Q15. Is herpes a lifelong virus or will it ever
go away?
A.
Once a person has HSV-2, the virus is believed to persist for life.
Q16. You tell people who have HPV that it’s not
necessary to forever inform future partners long after their warts/symptoms go
away. So that means I don’t need to
inform future partners about my herpes, right?
A.
Wrong. Human papillomavirus (HPV)
usually goes away after several months; although the virus may persist, it
generally does so in amounts that cannot be transmitted to sex partners. Herpes is different; the virus persists for
life and is transmissible to partners (on and off) for many years. Whether infectivity lasts for a whole
lifetime, however, isn’t known. Therefore, anybody who has reason to believe
s/he may have genital herpes has an ethical obligation to inform current and
future sex partners before having sex, even if s/he isn’t having an outbreak at
the time, intends to use a condom, or is taking antiviral therapy.
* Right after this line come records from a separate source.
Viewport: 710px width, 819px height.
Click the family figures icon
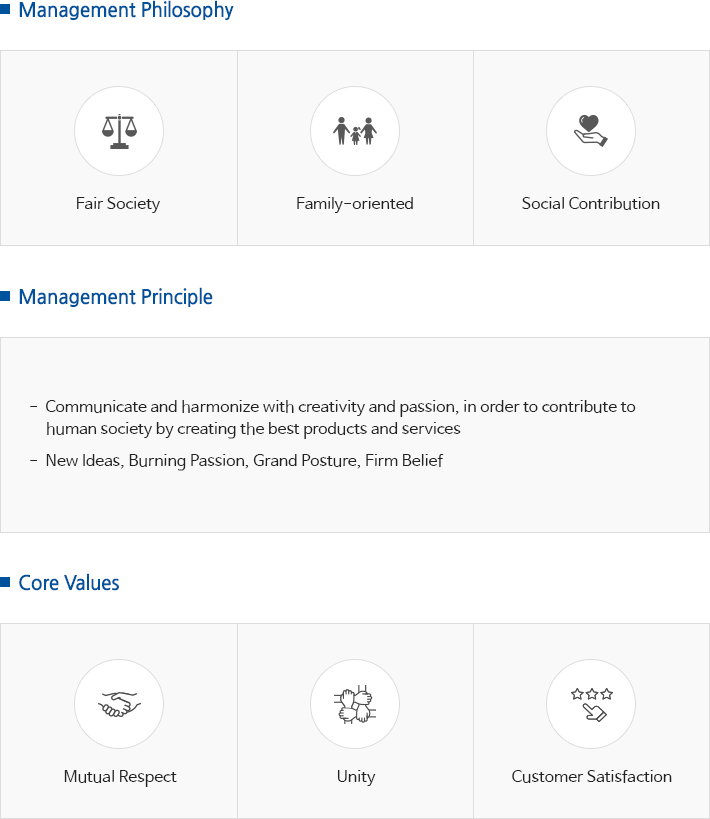(355, 131)
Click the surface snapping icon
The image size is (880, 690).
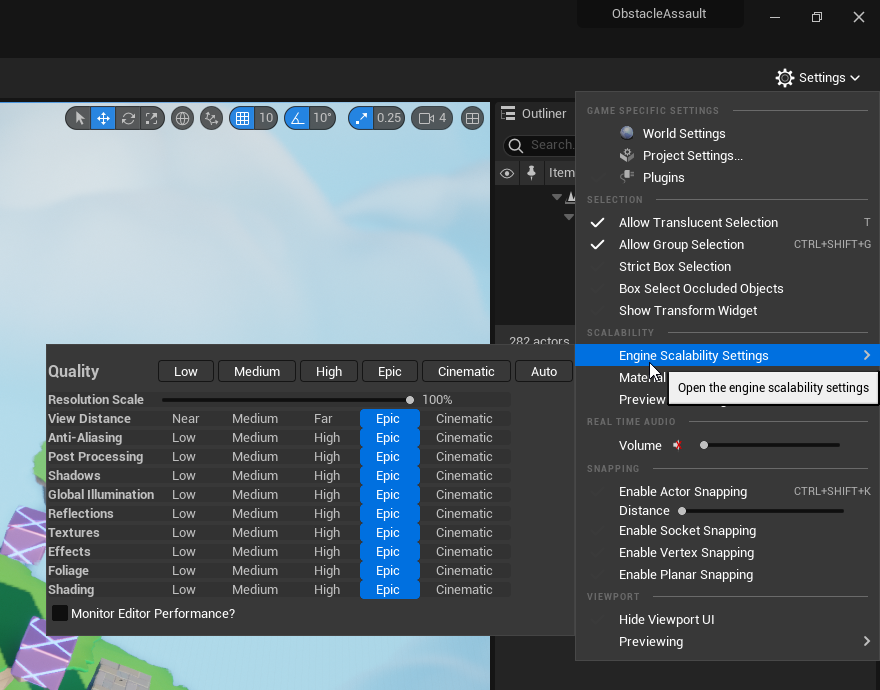point(211,118)
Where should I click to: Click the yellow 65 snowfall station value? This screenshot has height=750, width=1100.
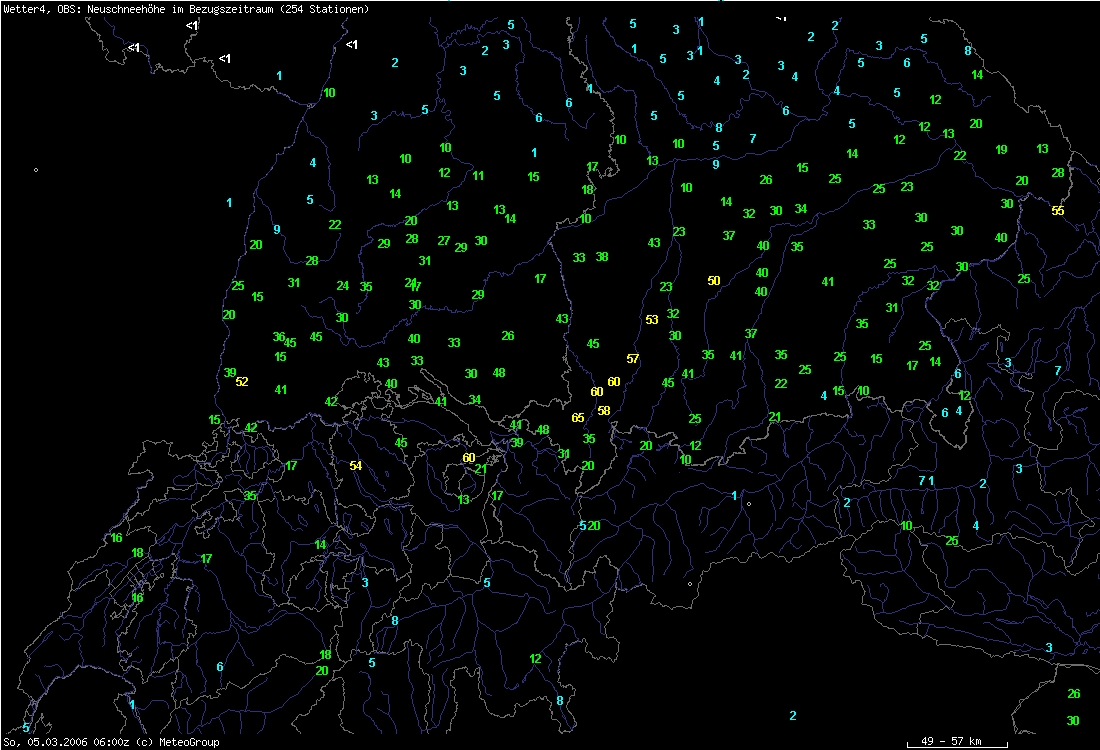578,418
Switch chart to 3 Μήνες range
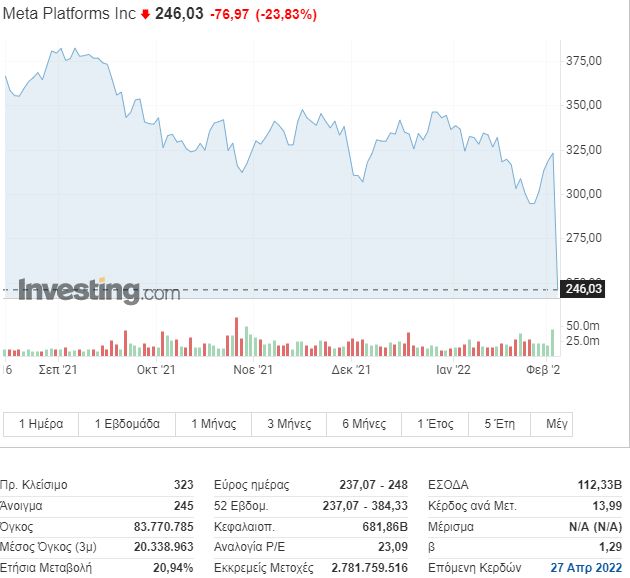 tap(289, 424)
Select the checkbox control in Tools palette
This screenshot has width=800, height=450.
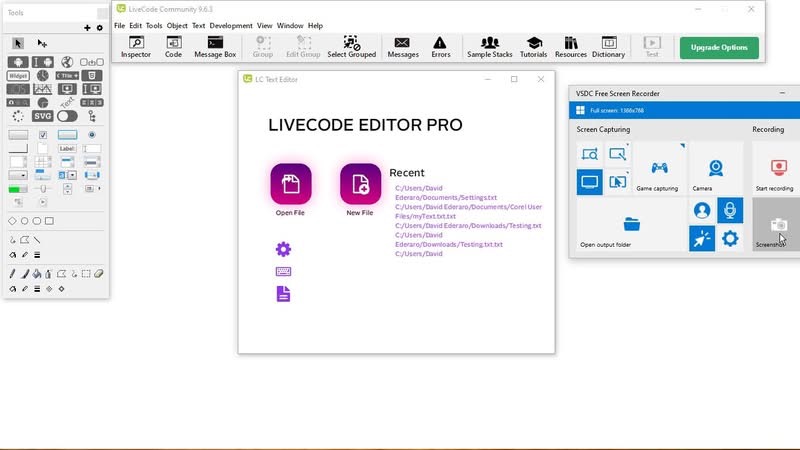click(x=43, y=135)
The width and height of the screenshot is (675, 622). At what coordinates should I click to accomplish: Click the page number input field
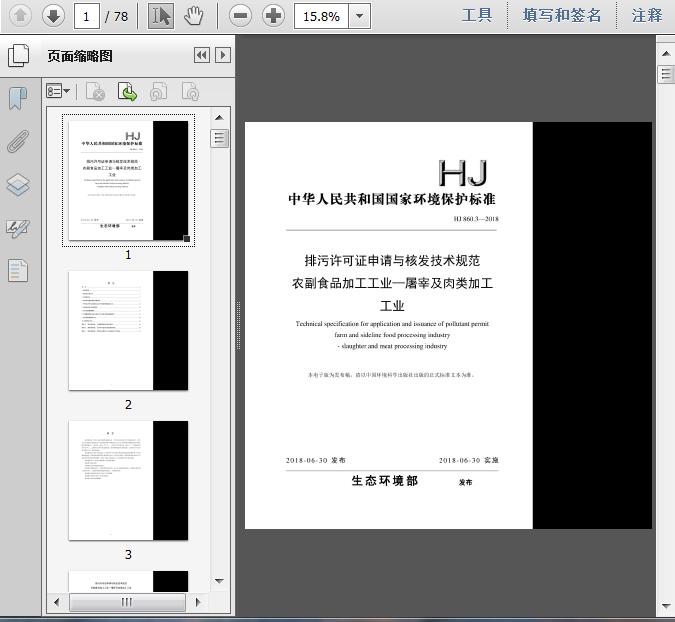pos(87,16)
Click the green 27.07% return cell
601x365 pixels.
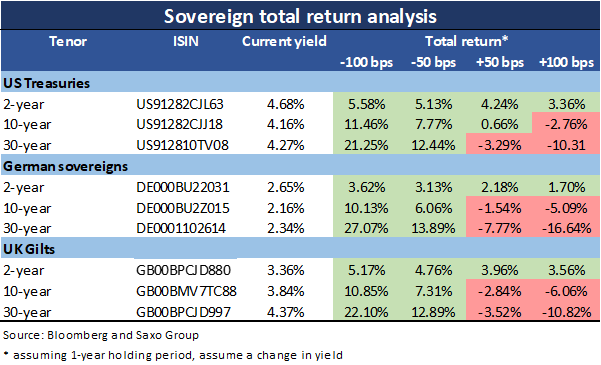pos(366,229)
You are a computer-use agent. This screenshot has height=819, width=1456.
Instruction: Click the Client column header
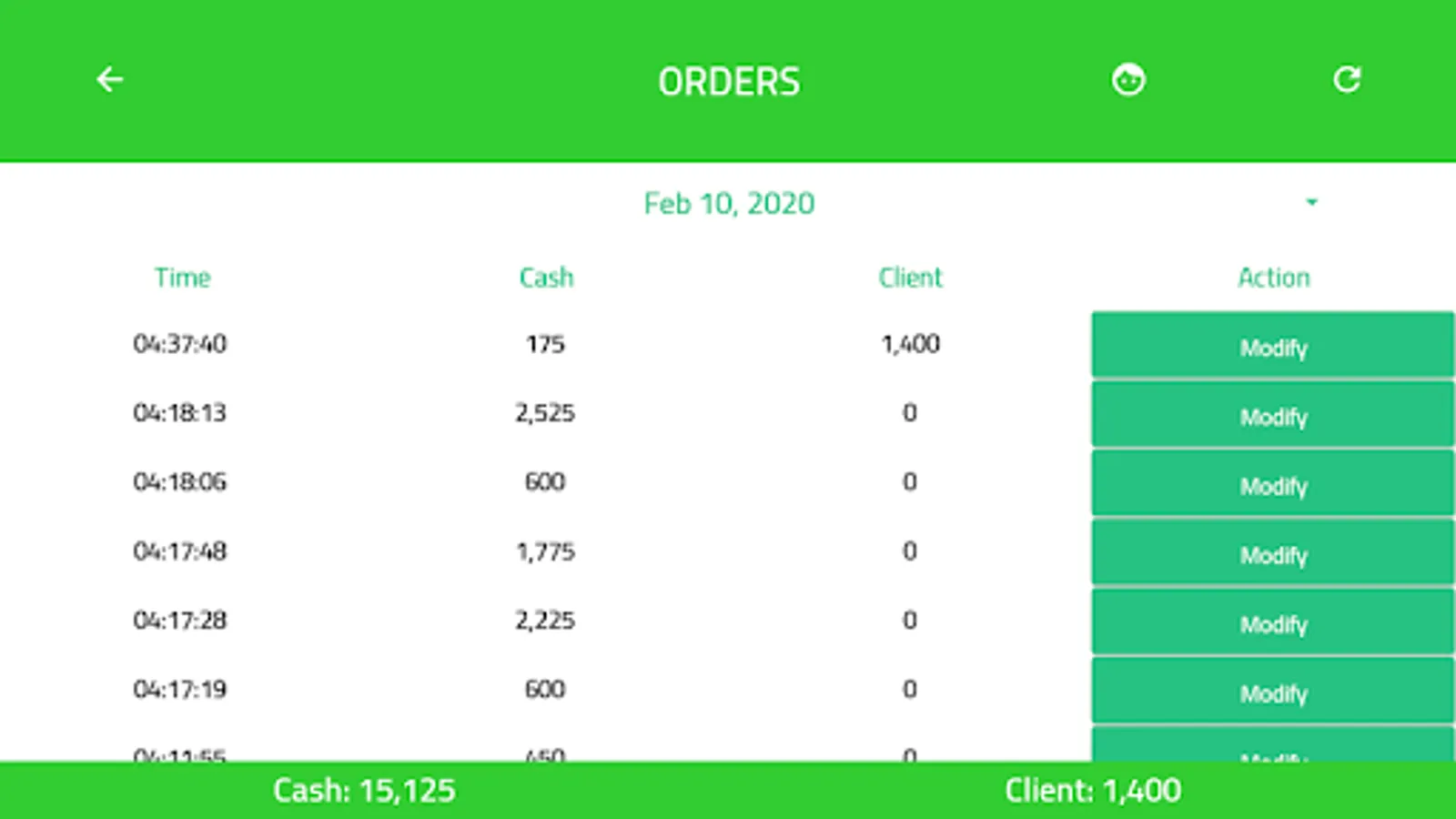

Q17. I’m pregnant, and I have genital herpes. What should I do?
A.
Women with longstanding recurrent genital herpes are at low risk for
transmitting the virus to their babies. To be safe however, a cesarean section
often is done if a woman with recurrent herpes has an outbreak when she goes
into labor. (A cesarean section delivers the baby by surgery, so the infant
does not pass through the vagina.) Any
pregnant woman with genital herpes, or whose partner has either genital or oral
herpes, should inform the doctor or other clinician providing care for the
pregnancy. Many obstetricians now
prescribe acyclovir to pregnant women with herpes during the last month before
delivery. This helps prevent outbreaks,
and therefore can prevent an otherwise unnecessary cesarean section.
Q18. I’m pregnant and
haven’t had herpes, but my husband or partner has herpes. Should we do anything?
A.
Yes! By far the greatest risk for
neonatal herpes occurs when a woman first catches herpes when pregnant,
especially in the last trimester. If
your partner has genital herpes, you should avoid intercourse after the 6th
month; if that isn’t practical, be sure your partner uses condoms consistently
or takes suppressive antiviral therapy (preferably both). Even better, get a blood test: if your test is negative for HSV-2, take the
precautions I just outlined. But if the
result is positive, you don’t need to worry about getting a new infection from
your partner; your risk of transmitting herpes to your baby is low (although
your obstetrician will want to be on the lookout for herpes outbreaks as your
due date approaches). Similarly, if
your partner has oral herpes (due to HSV-1), and your own blood test is
negative for past HSV-1 infection, you must not receive oral sex during the last
3 months of your pregnancy.
Q19. I feel ashamed and dirty I have herpes, is
it common?
A. Don’t feel ashamed. An estimated 25% of adult Americans (1 out
of 4) have genital herpes. Each year, 500,000 to a million new infections are
believed to occur. Studies show that most people with genital herpes do not
realize they are infected; they either have never had symptoms or have not
recognized their symptoms as herpes.